(Stored data)
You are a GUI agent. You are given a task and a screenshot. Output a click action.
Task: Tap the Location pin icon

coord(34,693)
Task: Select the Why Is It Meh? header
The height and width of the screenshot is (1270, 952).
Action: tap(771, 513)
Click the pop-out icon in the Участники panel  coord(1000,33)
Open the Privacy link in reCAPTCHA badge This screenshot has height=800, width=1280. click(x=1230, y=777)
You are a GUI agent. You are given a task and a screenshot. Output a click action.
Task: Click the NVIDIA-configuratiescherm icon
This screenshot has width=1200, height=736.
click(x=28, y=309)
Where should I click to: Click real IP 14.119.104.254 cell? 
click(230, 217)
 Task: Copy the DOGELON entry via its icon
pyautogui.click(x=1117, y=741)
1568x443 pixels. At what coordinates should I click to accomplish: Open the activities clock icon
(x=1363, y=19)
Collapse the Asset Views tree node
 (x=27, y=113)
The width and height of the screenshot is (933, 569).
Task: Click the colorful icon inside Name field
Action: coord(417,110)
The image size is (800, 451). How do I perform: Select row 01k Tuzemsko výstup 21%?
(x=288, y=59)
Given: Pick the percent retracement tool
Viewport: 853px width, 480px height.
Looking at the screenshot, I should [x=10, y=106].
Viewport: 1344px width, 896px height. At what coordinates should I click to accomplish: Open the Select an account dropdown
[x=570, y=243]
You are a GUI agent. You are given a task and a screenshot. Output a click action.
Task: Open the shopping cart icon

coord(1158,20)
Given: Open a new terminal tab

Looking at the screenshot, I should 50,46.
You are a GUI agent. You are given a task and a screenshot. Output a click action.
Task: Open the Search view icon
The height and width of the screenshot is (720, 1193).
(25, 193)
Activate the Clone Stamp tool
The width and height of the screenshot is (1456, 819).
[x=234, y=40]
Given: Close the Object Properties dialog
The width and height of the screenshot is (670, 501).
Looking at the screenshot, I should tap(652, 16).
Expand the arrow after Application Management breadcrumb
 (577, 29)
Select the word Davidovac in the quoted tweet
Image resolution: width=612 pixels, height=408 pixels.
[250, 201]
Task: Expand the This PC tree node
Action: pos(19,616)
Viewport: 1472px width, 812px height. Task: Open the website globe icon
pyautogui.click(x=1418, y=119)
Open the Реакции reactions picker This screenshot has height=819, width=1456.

WORK INSTRUCTIONS: Rewrite all of the material above with "GUI agent" changed to "screen assistant" wherever it occurs, keeping everything else the same.

TASK OUTPUT:
You are a screen assistant. You are given a task and a screenshot. Output a click action.
Task: Tap the Location pin icon

coord(34,693)
Task: Select the Why Is It Meh? header
The height and width of the screenshot is (1270, 952).
Action: tap(771, 513)
Click the pop-out icon in the Участники panel  coord(1000,33)
Open the Privacy link in reCAPTCHA badge This screenshot has height=800, width=1280. click(x=1230, y=777)
You are a screen assistant. You are given a task and a screenshot. Output a click action.
Task: Click the NVIDIA-configuratiescherm icon
This screenshot has width=1200, height=736.
click(x=28, y=309)
Where should I click to: Click real IP 14.119.104.254 cell? 
click(230, 217)
 Task: Copy the DOGELON entry via its icon
pyautogui.click(x=1117, y=741)
1568x443 pixels. At what coordinates should I click to accomplish: Open the activities clock icon
(x=1363, y=19)
Collapse the Asset Views tree node
 (x=27, y=113)
The width and height of the screenshot is (933, 569).
Task: Click the colorful icon inside Name field
Action: coord(417,110)
The image size is (800, 451). How do I perform: Select row 01k Tuzemsko výstup 21%?
(x=288, y=59)
Given: Pick the percent retracement tool
Viewport: 853px width, 480px height.
Looking at the screenshot, I should [x=10, y=106].
Viewport: 1344px width, 896px height. At what coordinates should I click to accomplish: Open the Select an account dropdown
[x=570, y=243]
You are a screen assistant. You are given a task and a screenshot. Output a click action.
Task: Open the shopping cart icon

coord(1158,20)
Given: Open a new terminal tab

Looking at the screenshot, I should 50,46.
You are a screen assistant. You are given a task and a screenshot. Output a click action.
Task: Open the Search view icon
The height and width of the screenshot is (720, 1193).
(25, 193)
Activate the Clone Stamp tool
The width and height of the screenshot is (1456, 819).
[x=234, y=40]
Given: Close the Object Properties dialog
The width and height of the screenshot is (670, 501).
Looking at the screenshot, I should tap(652, 16).
Expand the arrow after Application Management breadcrumb
 (577, 29)
Select the word Davidovac in the quoted tweet
Image resolution: width=612 pixels, height=408 pixels.
[250, 201]
Task: Expand the This PC tree node
Action: pos(19,616)
Viewport: 1472px width, 812px height. Task: Open the website globe icon
pyautogui.click(x=1418, y=119)
Open the Реакции reactions picker This screenshot has height=819, width=1456.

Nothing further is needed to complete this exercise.